The feature is already active for thousands of participating businesses around the globe (a select few which are highlighted here), according to Google, which first announced in May it was expanding 360-degree views of business interiors outside of the U.S.
Now that Google’s successfully gathered 360-degree-views of the interiors of thousands of stores the world over, the company is promoting them more heavily to Web users.
Specifically, the new feature that Google unveiled Tuesday is an easier way to see and access the interior Street Views. Now, whenever a user clicks on the orange person icon found in Google Maps (located at the top of the zoom control bar to the left side of the map pane, see image below), which Google calls “Pegman,” they’ll see a series of orange circles representing all of the local businesses that offer the 360-degree Street Views of their interiors.
Google wants users to click this:
To see the 360-degree interior views represented on the Google Maps pane like so:
The Web user can then drop the “Pegman,” on any of the orange circles to be instantly transported into the interior of that shop, or at least, that’s the effect Google is going for, as advertised in the following video promotion Google posted on Tuesday on YouTube:
The move should help further distinguish the sheer breadth and interactivity of Google Maps over a growing pack of rivals in the digital mapping market, including Apple and Amazon, the latter of which recently partnered with Nokia to create its own mapping service for the Kindle Fire line of devices, despite the fact those devices run Google’s own mobile operating system, Android.
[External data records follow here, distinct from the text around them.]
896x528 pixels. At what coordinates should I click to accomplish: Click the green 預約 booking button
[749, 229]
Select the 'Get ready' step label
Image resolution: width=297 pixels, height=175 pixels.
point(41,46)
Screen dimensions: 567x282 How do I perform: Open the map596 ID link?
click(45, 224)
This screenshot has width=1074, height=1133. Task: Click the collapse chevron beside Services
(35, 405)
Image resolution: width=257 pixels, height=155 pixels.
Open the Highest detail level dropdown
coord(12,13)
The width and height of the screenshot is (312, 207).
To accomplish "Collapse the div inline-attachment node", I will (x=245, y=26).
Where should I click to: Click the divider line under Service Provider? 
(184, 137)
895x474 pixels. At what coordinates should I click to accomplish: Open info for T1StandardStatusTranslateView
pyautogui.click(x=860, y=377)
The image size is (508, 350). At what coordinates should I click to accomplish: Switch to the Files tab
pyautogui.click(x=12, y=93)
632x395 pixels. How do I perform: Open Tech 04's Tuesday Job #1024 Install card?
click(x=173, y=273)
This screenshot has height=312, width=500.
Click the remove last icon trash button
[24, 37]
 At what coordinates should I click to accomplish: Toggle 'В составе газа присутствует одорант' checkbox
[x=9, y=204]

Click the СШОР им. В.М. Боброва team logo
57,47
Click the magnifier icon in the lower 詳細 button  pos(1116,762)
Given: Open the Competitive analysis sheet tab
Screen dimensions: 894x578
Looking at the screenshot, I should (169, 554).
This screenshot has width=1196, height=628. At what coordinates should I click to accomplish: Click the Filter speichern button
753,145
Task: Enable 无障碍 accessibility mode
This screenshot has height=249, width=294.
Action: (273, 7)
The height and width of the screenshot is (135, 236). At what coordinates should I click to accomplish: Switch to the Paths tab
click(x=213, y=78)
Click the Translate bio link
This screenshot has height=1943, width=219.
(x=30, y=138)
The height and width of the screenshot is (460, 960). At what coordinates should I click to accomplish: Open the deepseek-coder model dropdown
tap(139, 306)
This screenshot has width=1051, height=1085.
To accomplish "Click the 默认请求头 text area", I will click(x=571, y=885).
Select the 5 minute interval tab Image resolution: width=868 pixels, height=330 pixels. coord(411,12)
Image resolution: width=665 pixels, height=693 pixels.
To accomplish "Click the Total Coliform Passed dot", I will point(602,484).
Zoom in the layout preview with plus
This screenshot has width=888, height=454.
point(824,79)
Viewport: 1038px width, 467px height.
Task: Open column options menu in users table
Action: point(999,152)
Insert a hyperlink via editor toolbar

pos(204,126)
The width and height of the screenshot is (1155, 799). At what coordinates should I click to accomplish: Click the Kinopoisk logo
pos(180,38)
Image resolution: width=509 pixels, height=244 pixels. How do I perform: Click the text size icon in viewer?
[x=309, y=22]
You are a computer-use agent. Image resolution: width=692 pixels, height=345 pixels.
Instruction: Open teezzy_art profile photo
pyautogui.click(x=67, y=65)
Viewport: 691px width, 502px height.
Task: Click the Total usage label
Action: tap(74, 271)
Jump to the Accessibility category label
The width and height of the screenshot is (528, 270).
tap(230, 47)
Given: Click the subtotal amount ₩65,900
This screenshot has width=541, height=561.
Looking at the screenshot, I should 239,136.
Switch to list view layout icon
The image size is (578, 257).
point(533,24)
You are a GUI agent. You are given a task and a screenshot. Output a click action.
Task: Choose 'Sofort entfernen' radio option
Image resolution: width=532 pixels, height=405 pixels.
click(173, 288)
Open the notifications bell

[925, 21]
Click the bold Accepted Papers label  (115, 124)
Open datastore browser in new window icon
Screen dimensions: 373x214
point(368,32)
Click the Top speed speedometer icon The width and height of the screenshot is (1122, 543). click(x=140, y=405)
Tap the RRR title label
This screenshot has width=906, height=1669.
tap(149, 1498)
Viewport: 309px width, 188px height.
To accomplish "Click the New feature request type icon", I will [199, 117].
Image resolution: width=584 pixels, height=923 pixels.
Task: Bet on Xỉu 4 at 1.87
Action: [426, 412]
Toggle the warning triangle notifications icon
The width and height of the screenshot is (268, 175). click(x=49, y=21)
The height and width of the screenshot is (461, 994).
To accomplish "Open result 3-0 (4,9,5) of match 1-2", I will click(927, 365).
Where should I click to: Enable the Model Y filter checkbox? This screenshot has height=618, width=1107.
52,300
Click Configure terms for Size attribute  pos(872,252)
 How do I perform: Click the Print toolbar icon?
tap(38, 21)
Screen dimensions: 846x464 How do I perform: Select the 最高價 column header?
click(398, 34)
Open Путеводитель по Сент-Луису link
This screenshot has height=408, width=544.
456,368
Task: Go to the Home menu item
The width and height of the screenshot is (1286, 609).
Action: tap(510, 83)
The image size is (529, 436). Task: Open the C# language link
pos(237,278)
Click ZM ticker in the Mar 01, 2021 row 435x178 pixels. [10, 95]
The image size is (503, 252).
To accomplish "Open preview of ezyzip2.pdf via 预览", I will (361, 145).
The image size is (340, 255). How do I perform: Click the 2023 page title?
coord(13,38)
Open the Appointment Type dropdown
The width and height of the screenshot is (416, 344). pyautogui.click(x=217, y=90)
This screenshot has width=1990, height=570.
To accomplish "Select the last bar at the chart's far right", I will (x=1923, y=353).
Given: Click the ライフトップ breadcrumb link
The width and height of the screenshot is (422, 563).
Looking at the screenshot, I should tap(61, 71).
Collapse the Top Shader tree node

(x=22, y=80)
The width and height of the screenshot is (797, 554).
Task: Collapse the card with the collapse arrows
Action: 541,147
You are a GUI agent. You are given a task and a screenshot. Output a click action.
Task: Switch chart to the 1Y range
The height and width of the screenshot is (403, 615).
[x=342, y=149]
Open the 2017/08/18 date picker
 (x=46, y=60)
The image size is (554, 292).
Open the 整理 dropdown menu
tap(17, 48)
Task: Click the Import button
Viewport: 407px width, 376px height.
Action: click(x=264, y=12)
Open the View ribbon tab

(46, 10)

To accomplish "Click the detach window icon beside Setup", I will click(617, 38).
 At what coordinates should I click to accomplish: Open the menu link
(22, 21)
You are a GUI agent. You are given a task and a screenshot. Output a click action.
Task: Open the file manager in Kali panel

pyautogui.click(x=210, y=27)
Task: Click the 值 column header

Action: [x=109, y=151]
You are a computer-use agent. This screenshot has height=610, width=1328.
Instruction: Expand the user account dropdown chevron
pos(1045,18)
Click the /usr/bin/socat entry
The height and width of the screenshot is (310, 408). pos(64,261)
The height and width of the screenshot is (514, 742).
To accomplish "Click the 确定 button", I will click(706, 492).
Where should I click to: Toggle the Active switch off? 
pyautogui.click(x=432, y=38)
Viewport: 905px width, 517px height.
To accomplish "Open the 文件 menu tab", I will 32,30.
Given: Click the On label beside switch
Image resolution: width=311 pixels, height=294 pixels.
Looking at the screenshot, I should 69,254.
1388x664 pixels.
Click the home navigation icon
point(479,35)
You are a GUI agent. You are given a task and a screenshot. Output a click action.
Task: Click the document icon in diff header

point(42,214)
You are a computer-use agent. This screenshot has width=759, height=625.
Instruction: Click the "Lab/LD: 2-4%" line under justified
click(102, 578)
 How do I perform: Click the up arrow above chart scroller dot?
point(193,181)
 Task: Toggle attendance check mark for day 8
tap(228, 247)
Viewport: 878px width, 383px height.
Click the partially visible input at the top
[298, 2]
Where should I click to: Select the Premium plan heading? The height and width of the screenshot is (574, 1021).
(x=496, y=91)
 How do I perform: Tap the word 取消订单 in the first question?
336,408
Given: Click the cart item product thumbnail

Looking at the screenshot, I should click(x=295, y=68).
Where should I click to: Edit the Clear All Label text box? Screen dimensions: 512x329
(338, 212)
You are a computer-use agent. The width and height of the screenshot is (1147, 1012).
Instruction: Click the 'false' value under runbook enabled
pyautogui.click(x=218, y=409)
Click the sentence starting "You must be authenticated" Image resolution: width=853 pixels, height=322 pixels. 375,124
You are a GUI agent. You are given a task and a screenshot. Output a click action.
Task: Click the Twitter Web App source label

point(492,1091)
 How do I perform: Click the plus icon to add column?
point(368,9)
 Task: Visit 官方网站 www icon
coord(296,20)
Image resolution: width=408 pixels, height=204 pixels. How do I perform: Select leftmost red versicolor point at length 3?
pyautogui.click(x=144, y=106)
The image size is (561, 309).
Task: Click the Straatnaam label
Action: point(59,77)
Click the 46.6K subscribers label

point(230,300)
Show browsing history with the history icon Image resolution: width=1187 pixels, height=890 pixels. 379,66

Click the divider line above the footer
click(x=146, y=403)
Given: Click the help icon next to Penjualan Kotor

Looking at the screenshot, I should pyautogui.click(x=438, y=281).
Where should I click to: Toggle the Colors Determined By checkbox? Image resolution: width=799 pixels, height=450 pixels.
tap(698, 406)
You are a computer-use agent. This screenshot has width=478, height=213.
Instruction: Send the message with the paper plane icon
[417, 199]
But when asked whether the 360-degree-view of Spice Market’s dining room had drawn in any customers or had any measurable impact on its business since the imagery was first posted online in March 2012, a manager told TPM that there was no way to tell.
“It’s kind of unmeasurable,” said a Spice Market manager named Jason in a phone interview with TPM, “We can’t detect whether people are coming or reserving more, and we didn’t notice a spike in web traffic. But we have gotten a lot of positive comments. Our feedback from guests is that they like looking around. I just can’t tell you whether it’s impacted our business positively or negatively.”
To be fair, that could be due to the fact that Google didn’t begin actively promoting how to access the Street View interiors of local businesses, or even show users how to do so, until now.
Google is also baiting businesses to sign-up to get their own interiors into its Street View system with a $100 coupon to Google’s AdWords online advertising platform.
Google’s been buffing up its map service in other ways too recently, providing new, more detailed aerial and 3D imagery (45-degree angled views), as well as releasing Street Views of esoteric places including The White House and Antarctica.